Thursday, April 01, 2010

bir topağacı-kabataş yürüyüşü antolojisi

bugün saat 11:15 ila 11:40 arasında gerçekleşen ama hayatımın farklı dönemlerini tekrar tekrar yaşadığım kısa yürüyüşten seçkiler, şehrim İstanbul'dan bir kesit:

- her mevsimde, havada, yaşta, sıcakta, soğukta, yürüyerek, koşarak, zıplayarak inip çıktığım merdivenlerden aşağı indim. hava güneşli, saat 11'i biraz geçiyor.

- lise 2 ve 3'te dershaneye giderken hep tercih etmekte zorlandığım ayrıma geldikten sonra şair nedim caddesi'ne doğru girdim.

- tek başıma veya başka bir şehirde yaşamaya başladıktan sonra daha çok ilgimi çeken çamaşırhane'nin yanından geçtim.

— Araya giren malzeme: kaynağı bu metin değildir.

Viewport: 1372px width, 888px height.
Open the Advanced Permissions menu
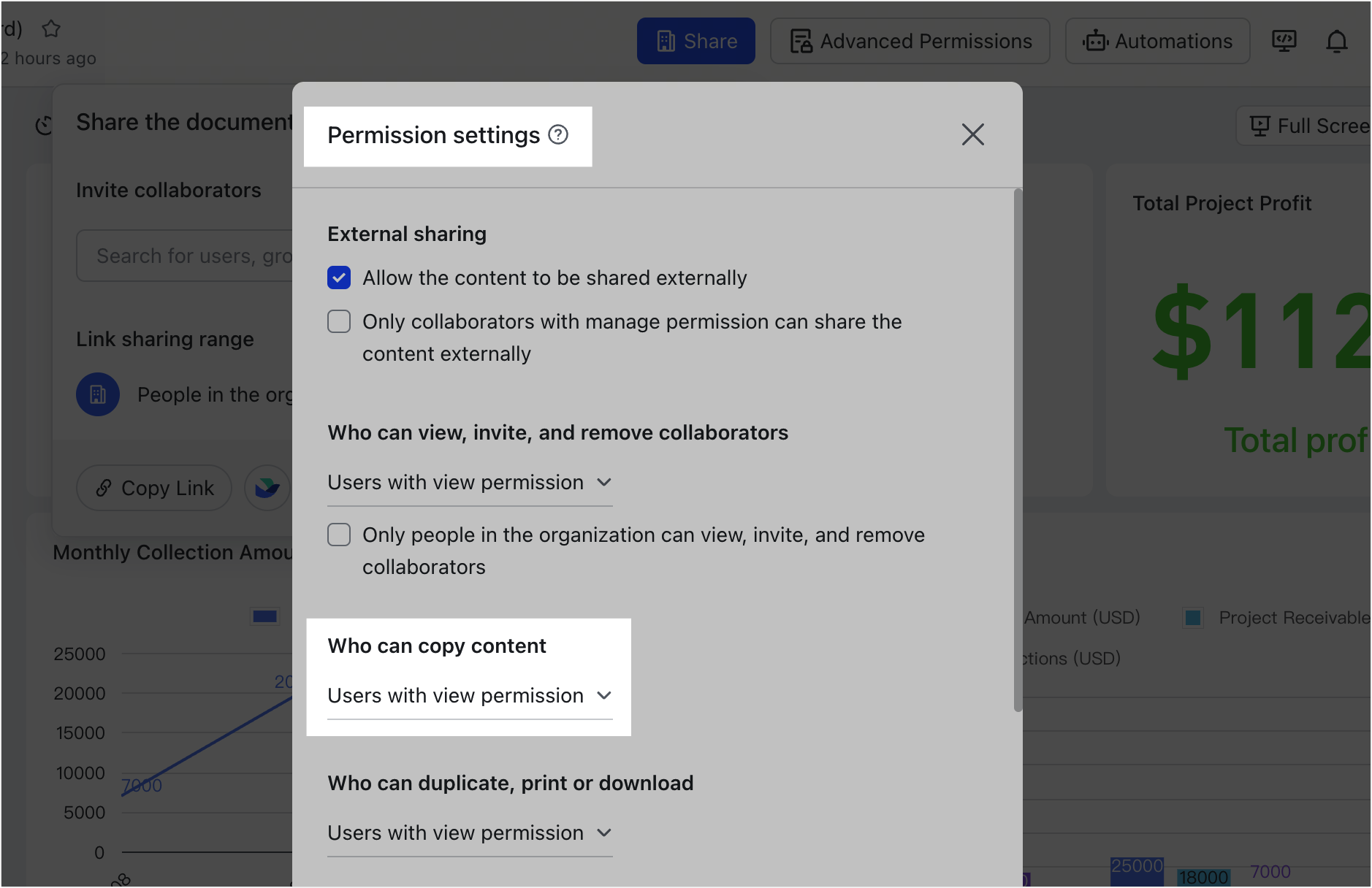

- sağda, o hep çok sevdiğim, tepesinde minik bir kasrımsı ev olan dar ve küçük sokağa baktım.

- 4 yıl önce, S.'nin kan testi yaptırdığı, camiinin yanındaki, köhne sağlık ocağına baktım. yanından birlikte geçerken, 'burda yaptırmıştım kan testini' dediği soğuk kış gününün gri gökyüzünü ve sağlık ocağının mutsuz görüntüsünü anımsadım. gökyüzündeki güneşe bakıp, gülümsedim. o günü ve o sağlık ocağını sevmiştim.

- W Hotel'e geldim. geçen sene konferans hazırlığı sürecinde orada akşam yemeği yediğimiz günü anımsadım, ve R.'nin Akaretler hakkında 'burası Disneyland olmuş dediği anı'. sağlık ocağından çok farklı bir atmosferdi.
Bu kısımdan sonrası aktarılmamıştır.